Required task:
Output the data lines exactly as they appear, starting at the line containing "Click inside the P-core 2 Clock graph" and ending with the line containing "point(393,270)".

Data supplied:
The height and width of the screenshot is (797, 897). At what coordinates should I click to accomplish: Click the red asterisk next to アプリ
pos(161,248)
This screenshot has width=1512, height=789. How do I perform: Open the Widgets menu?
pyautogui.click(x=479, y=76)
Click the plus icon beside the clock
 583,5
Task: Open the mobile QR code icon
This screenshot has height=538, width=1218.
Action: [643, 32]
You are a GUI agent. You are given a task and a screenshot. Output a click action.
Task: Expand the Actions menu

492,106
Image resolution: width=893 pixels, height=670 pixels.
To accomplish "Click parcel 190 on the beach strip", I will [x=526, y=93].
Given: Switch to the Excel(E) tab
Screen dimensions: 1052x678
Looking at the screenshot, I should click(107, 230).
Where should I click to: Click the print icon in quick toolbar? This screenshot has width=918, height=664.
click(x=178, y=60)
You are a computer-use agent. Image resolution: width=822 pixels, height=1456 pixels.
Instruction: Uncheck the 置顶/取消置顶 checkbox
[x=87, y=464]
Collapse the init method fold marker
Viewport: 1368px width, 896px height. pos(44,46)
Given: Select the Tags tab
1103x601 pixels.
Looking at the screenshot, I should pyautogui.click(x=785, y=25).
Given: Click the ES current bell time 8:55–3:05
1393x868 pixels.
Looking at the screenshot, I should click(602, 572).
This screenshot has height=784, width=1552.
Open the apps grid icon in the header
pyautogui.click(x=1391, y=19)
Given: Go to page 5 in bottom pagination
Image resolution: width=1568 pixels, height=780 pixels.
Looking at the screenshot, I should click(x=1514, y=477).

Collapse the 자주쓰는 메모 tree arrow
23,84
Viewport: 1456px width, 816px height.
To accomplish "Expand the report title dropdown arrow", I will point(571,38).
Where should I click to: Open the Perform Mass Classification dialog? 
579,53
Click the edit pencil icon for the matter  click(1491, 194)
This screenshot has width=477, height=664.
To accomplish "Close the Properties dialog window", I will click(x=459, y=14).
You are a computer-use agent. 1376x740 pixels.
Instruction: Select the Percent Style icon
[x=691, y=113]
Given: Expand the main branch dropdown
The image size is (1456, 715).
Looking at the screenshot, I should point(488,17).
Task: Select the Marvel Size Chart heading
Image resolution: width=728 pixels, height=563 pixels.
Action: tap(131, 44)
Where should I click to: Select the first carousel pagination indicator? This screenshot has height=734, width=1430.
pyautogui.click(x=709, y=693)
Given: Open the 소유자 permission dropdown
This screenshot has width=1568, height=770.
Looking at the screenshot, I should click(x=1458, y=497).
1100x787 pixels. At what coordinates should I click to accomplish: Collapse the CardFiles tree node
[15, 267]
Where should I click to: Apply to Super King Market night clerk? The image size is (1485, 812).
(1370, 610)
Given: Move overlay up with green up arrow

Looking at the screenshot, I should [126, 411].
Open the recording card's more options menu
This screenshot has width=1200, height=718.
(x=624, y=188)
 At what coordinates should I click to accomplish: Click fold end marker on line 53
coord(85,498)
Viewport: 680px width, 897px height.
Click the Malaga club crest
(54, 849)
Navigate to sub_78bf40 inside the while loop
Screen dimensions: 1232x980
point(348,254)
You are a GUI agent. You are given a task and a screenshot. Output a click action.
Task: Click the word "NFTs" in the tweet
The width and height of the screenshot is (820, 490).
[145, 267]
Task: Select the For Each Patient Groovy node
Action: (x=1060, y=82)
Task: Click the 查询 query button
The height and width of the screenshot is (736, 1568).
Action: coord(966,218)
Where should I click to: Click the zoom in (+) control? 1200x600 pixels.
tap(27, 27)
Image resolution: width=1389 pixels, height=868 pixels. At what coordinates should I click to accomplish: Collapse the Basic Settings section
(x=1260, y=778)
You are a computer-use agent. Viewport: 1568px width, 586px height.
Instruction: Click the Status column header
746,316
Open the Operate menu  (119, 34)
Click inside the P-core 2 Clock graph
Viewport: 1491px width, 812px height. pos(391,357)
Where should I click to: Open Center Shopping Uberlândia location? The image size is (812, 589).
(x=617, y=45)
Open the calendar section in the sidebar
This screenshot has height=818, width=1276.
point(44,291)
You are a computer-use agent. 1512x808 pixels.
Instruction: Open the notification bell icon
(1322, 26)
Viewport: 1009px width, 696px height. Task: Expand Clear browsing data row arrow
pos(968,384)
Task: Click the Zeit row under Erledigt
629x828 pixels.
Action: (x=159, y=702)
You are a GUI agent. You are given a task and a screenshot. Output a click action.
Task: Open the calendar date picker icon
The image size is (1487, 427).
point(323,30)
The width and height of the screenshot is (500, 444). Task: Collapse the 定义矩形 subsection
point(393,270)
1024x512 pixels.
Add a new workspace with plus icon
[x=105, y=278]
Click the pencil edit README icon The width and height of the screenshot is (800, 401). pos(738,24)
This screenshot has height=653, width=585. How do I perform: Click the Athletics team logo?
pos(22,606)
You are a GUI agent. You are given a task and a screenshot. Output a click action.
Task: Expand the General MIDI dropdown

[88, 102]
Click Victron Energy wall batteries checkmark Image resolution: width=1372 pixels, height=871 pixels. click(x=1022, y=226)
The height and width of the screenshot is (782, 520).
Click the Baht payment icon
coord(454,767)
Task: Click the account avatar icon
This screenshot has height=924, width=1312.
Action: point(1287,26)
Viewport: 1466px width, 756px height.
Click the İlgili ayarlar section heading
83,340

Finished exercise:
Click inside the P-core 2 Clock graph
Viewport: 1491px width, 812px height. pos(391,357)
Where should I click to: Open Center Shopping Uberlândia location? The image size is (812, 589).
(x=617, y=45)
Open the calendar section in the sidebar
This screenshot has height=818, width=1276.
point(44,291)
You are a computer-use agent. 1512x808 pixels.
Instruction: Open the notification bell icon
(1322, 26)
Viewport: 1009px width, 696px height. Task: Expand Clear browsing data row arrow
pos(968,384)
Task: Click the Zeit row under Erledigt
629x828 pixels.
Action: (x=159, y=702)
You are a GUI agent. You are given a task and a screenshot. Output a click action.
Task: Open the calendar date picker icon
The image size is (1487, 427).
point(323,30)
The width and height of the screenshot is (500, 444). Task: Collapse the 定义矩形 subsection
point(393,270)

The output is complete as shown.